==== Data records ====
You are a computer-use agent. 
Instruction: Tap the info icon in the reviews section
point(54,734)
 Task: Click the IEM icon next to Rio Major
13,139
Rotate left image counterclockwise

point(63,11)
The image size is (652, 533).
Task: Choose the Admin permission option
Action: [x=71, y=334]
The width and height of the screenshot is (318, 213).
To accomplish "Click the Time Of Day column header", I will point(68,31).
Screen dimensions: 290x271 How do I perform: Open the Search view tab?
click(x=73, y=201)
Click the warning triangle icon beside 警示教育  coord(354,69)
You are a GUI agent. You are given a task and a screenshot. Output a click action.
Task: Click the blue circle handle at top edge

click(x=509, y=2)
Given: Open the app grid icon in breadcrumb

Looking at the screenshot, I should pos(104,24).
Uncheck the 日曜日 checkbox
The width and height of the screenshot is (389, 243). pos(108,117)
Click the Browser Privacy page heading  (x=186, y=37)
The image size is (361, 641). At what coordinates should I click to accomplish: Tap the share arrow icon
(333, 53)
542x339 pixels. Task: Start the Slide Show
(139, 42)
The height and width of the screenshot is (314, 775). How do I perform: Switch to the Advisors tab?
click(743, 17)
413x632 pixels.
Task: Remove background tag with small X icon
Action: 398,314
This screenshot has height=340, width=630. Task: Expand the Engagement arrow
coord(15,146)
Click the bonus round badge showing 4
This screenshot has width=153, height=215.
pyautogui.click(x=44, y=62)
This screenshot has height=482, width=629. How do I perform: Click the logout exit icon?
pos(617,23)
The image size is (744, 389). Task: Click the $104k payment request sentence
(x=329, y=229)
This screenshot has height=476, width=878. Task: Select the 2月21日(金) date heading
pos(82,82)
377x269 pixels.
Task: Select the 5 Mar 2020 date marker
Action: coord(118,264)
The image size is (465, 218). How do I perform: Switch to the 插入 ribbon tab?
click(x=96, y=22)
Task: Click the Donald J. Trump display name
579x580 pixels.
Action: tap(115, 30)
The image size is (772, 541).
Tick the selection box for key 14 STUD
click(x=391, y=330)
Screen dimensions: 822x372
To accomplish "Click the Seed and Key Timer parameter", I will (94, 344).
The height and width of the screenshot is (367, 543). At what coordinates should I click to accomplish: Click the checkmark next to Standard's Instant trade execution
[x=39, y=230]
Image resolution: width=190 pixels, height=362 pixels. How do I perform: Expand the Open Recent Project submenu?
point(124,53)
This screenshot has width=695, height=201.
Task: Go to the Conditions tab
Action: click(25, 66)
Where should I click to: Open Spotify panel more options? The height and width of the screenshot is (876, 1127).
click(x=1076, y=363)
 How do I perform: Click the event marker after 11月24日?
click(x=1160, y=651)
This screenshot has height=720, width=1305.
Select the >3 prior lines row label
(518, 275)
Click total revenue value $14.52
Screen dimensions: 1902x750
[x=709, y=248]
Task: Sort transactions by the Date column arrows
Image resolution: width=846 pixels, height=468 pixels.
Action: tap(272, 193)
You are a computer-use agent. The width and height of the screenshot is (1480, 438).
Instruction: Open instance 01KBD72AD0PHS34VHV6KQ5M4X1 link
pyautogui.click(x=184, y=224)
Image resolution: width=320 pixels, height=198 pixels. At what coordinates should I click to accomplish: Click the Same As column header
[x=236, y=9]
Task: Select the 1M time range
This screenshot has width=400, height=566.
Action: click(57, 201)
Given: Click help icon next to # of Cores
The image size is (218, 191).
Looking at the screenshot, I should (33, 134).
====
**Exercise description**.
Lines with "computer" in them are what the answer must contain; copy each from the records above.

**Answer section**.
You are a computer-use agent. 
You are a computer-use agent. The width and height of the screenshot is (1480, 438).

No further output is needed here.